Approach

The goals of treatment are to ameliorate symptoms caused by AV block (regardless of degree) and to prevent syncope and sudden cardiac death (in advanced AV block).

Asymptomatic: first-degree AV block or type I second-degree heart block

No specific treatment is required. Patients are at low risk for progression to higher-degree AV block. ECGs may be rechecked if symptoms develop, but do not need to be rechecked on a routine basis.

Symptomatic: first-degree AV block or type I second-degree heart block

Occasionally, patients with profound first-degree AV block (>300 milliseconds) or those with type I second-degree heart block will develop associated symptoms and should be treated. The first line of treatment is to stop all AV-nodal blocking medications. The most common medications include beta-blockers, nondihydropyridine calcium-channel blockers, and digitalis. While discontinuing these medicines may improve AV conduction, they are not likely to completely reverse a clinically significant AV block.

If symptoms are severe enough, permanent pacemaker implantation should be considered. For AV block, usually a dual-chamber (1 right atrial and 1 right ventricular lead) pacemaker is placed. The entire procedure usually takes a few hours and requires an overnight hospital stay. Biventricular pacemaker with or without an implantable cardioverter-defibrillator (ICD) placement may be considered when the left ventricular ejection fraction (LVEF) is ≤35%.[38][39][40]

Asymptomatic or mildly to moderately symptomatic: type II second-degree AV block or third-degree AV block

Medications blocking the AV node should be stopped first. Also, condition-specific management should ensue, which should help treat any potentially reversible conditions causing AV-nodal blockade. This includes treating acute coronary syndrome (i.e., antiplatelet medications, urgent revascularization) and medication toxicity (e.g., glucagon for beta-blocker toxicity, calcium for calcium-channel toxicity, or digoxin antibody for digitalis toxicity). When present, electrolyte or pH disturbances and hypoxemia should be treated appropriately.

These patients are at risk for progression to slower ventricular rates and development or worsening of symptoms.[41] In the absence of a reversible cause, these patients should undergo permanent pacemaker implantation. ICD placement may be considered when the LVEF is ≤35%. In patients with high-degree or complete heart block and LVEF of 36% to 50%, cardiac resynchronization therapy (CRT) may reduce total mortality and hospitalizations, and improve symptoms and quality of life (QOL).[42]
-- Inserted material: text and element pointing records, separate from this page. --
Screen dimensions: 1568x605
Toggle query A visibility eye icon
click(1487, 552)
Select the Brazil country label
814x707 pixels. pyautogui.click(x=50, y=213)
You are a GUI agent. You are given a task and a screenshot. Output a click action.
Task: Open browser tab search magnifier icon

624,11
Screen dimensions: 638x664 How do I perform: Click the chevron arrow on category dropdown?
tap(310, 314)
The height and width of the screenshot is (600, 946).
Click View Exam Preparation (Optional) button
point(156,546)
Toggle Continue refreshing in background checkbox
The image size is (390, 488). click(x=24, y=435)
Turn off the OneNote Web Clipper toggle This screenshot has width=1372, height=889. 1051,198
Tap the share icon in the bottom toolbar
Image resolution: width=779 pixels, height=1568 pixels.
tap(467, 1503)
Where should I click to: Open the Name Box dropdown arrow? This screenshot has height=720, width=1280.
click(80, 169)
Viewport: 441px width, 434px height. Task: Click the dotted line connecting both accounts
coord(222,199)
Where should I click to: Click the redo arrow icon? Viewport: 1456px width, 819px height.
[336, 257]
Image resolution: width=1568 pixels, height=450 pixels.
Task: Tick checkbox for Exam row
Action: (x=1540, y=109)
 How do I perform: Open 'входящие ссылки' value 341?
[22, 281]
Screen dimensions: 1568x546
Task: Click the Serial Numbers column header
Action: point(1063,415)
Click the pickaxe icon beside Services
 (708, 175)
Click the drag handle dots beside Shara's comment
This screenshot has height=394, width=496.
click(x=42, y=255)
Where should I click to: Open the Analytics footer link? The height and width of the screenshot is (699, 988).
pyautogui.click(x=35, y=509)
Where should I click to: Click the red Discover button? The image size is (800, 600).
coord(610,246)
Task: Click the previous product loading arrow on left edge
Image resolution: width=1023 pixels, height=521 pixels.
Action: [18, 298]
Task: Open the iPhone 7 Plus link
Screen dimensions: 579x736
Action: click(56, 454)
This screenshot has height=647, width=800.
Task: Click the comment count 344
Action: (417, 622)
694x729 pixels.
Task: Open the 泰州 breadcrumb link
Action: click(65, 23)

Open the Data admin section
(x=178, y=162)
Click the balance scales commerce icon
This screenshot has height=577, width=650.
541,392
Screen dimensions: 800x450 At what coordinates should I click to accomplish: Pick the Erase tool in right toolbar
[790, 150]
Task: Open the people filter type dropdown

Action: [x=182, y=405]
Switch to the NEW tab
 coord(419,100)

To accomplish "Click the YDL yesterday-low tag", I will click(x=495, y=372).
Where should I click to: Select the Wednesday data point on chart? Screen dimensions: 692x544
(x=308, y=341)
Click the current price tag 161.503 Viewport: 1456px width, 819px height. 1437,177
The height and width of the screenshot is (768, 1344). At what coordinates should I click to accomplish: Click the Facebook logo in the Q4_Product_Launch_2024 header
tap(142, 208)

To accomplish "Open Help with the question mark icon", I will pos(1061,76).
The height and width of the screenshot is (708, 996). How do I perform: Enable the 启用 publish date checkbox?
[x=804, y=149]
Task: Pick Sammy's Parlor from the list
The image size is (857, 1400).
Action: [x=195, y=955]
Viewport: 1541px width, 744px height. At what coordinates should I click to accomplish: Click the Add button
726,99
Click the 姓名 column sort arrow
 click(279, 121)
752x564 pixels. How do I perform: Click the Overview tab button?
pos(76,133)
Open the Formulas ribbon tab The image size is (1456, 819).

Severely symptomatic: type II second-degree AV block or third-degree AV block

As with asymptomatic or mildly to moderately symptomatic patients, those with severely symptomatic type II second-degree AV block or third-degree AV block (of irreversible cause) should receive aggressive supportive therapy, condition-specific management, and discontinuation of all AV-nodal blocking medications. Temporary pacing is used specifically with these types of AV block. Severe symptoms include syncope or persistent, severe lightheadedness indicating profound decreases in the ventricular rate. Transvenous pacing is much more reliable than transcutaneous pacing and should be performed by a cardiologist when the heart block leads to hemodynamic instability. If the condition does not improve, permanent pacemaker or ICD placement should be performed. In patients with high-degree or complete heart block and LVEF of 36% to 50%, CRT may reduce total mortality and hospitalizations, and improve symptoms and QOL.[42]

Considerations for causative medications

While discontinuing AV-nodal blocking medications (i.e., beta-blockers, nondihydropyridine calcium-channel blockers, and digitalis) may improve AV conduction, complete reversal of clinically significant AV block is an unlikely result. This modest effect should be weighed in the long term against the potential medication benefit, such as the mortality benefit of beta-blockers in patients with CAD or salutary effects on blood pressure and heart rate.